Figure 4. GUI and visualization model

We ensured that the GUI designs are intuitive and can naturally capture user QoS requirements, akin to human judgment or perception. The user’s perception of the interface affects their attitude towards what is presented through it and, consequently, affects user satisfaction (Kuniavsky, 2003; Sundar et al., 2014). Applying visualisation would, in a way, enable low cognitive demand in exploration by presenting a graphical overview of the rankings and help the user to understand the relationship of services to each other based on QoS attributes ranges. By interacting with the bubble graph visualisation, users can then perform a trade-off analysis by filtering services according to the desired QoS factors. Such graphical depiction is more convenient and reduces cognitive overload than a mere textual listing of the rank results (Beets & Wesson, 2011; Mamoon et al., 2013; Spence, 2014).

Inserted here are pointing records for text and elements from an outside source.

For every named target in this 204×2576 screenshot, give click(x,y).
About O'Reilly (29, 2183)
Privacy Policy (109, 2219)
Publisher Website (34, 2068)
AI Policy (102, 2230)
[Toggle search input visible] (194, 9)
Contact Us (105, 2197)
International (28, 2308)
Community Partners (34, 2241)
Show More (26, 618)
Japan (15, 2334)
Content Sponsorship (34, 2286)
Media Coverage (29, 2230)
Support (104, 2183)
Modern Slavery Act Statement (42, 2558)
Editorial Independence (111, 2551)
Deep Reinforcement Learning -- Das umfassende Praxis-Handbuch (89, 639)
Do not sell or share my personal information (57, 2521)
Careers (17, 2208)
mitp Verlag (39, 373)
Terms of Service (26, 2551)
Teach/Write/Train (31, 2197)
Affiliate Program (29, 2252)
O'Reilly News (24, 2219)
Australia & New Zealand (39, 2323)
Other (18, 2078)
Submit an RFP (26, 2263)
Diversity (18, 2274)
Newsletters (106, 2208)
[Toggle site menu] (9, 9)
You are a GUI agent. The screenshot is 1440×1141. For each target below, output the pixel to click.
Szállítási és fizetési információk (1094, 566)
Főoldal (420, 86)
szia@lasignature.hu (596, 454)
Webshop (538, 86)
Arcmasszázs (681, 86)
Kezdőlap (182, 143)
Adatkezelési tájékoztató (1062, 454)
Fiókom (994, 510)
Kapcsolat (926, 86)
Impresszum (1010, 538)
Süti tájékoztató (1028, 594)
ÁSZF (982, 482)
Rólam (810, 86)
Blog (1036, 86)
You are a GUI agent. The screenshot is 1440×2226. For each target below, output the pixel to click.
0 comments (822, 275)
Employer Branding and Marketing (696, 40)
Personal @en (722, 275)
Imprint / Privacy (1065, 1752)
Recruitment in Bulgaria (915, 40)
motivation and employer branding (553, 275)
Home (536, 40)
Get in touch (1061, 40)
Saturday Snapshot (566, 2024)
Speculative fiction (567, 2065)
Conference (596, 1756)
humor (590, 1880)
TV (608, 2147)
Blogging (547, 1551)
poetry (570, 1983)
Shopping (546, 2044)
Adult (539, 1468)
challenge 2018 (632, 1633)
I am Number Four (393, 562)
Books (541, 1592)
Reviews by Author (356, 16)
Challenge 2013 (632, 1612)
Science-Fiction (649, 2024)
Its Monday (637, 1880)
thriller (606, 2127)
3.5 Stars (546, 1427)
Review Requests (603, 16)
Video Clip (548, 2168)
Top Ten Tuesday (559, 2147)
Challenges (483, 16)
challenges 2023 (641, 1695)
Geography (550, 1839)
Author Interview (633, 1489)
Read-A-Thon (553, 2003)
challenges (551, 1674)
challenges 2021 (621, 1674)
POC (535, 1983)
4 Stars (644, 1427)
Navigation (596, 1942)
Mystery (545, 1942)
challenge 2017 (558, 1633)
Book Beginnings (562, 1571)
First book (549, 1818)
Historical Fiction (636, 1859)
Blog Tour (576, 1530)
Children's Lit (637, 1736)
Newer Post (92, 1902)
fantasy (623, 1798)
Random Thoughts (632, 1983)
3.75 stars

4.3. Implementation details

To realise the proposed framework and demonstrate its applicability, a set of technological tools has been identified. These tools were categorised into different functional areas: Integrated Development Environment (IDE), Front-end Components, and Back-end components. Java was the primary programming language used to implement components of the proposed framework. NetBeans 8.1 IDE served as the umbrella environment for the implementation of the components of the proposed framework. The graphical user interface components were realised using a combination of front-end technologies, languages, and framework, including JavaServer Pages (JSP), HyperText Markup Language, Cascading Style Sheets JavaScript. The proposed framework employed BootStrap 3.3.6 (bootstrap.com), a free and open-source HTML, CSS and JS framework for creating and styling the web user interface. The bubble graph visualisation component was realised using Google Chart Visualization. The bubble charts are rendered in HTML5/SVG technology compatible with a variety of web browsers. The proposed framework used the Bubble Chart from the Google Chart types to visualise the QoS ranking of Cloud service alternatives concerning users’ QoS requirements. The Back-end Components used Glassfish Web Server, Java Servlet Technology and Java Classes. All the optimisation processes were carried out through the MOEA Framework. The MOEA Framework (moeaframework.org) is a free and open-source Java library of Multi-Objective Evolutionary Algorithms.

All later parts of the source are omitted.